レラーナ「その時、彼は自身を恐怖の対象として誇示しました。憎しみも絶望も、ただ私だけを責めれば良いと。彼は、どこまでも献身的であったのです」

 

「母の願いに殉じ、それでもなお忌避され、傷ついていく彼を見てしまった私は…彼の支えになる道を選んだのです。月の光が、彼を決して癒すことはないと解っていても…」

 

──レラーナさん…

 

フォウ(レナラママの妹だけあってアグレッシブだなぁ。ちなみにレナラママからはどんな反応だったの?)

 

ギル「出奔からの失踪だ。絶縁状の一つも届いたか?」

 

レラーナ「それが…姉様は、自らの長い髪を手向けに送ってくださったのです」

 

──自らの髪を…。
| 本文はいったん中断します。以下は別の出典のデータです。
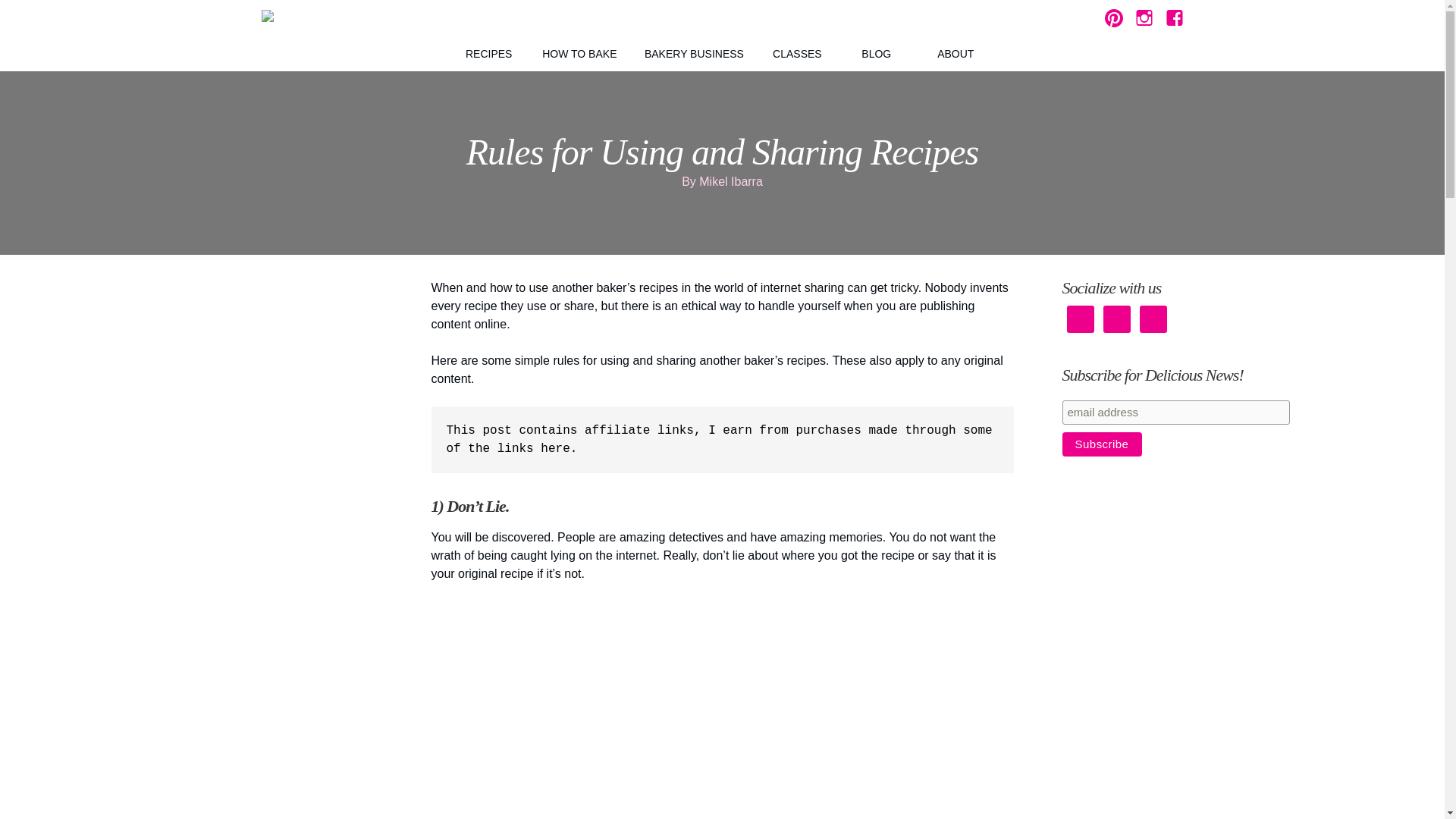
Subscribe (1101, 444)
Sweet Bytes on Instagram (1143, 18)
ABOUT (954, 53)
HOW TO BAKE (578, 53)
BAKERY BUSINESS (693, 53)
Subscribe (1101, 444)
CLASSES (796, 53)
View all posts by Mikel Ibarra (730, 181)
Mikel Ibarra (730, 181)
Sweet Bytes on Pinterest (1112, 18)
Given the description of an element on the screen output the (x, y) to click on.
女性の生命たる髪を。その意味は…

 

レラーナ「離れていても、心は共に。私はあなたの旅路を応援しているわ。……髪に込められた意味は、そういった柔らかな励ましだったの」

 

フォウ(レナラママはどこまで聖人君子なんだ…)

 

──流石はラニ様達のお母さんだね!

 

レラーナ「メスメルに添うことを選んだけれど、月の輝きと炎を宿した剣技を捨てる気はないわ。是非、戦力が必要な際はお声だてをお願いしますね」

 

ギル「期待しているぞ。王家の頂点を取った剣技の神髄をな」

 

レラーナ「えぇ、勿論です!……時にラニは、本当に変わりましたね」

 

──ラニさんが、ですか?

 

レラーナ「アレほど真っすぐに人を愛している姿をみると…とても微笑ましく思います。せっかくなので、新しい肉体を有して孫の顔が見たいのですが…」

 

フォウ(飛躍してるなこの妹さん!)

 

ギル「まぁ待ってやれ。あの乙女はまだまだ新婚旅行中であろう?生温く、暖かく見守ってやるのが通というものよ」

 

レラーナ「そうですね。あらゆる争いが終わった今、新たなる戦いは、平和の維持と致しましょう…!」

 

フォウ(…カーリア王家の血の優良さが留まることを知らないなぁ…)

 

──ラニさん、自慢の家族だね!




マリケス 獣の教会

マリケス【カドック。お前に、我が爪と牙をくれてやる】

【獣の聖印】

カドック「……君はデミゴッドの死とすら呼ばれる存在だ。僕が力を借りてもいいのか?」

マリケス【死を集めるに、世話になった】

カドック「義理堅いんだな。なら、遠慮なく…」

マリケス【匂う。死の匂いだ】

カドック「!」

【砲身…弾丸…。撃ち放つ【死】が、あるか】

カドック(ブラックバレルのことか…?)

マリケス【それには、気を配れ。それは、魂を死に浸らせる】

カドック「…覚えておくよ」

カドック(オルガマリーにも、報告しておこう。厄ネタなのは変わらないぞ、ってな)

この後、マリケスとカドックは教会を掃除するのだった。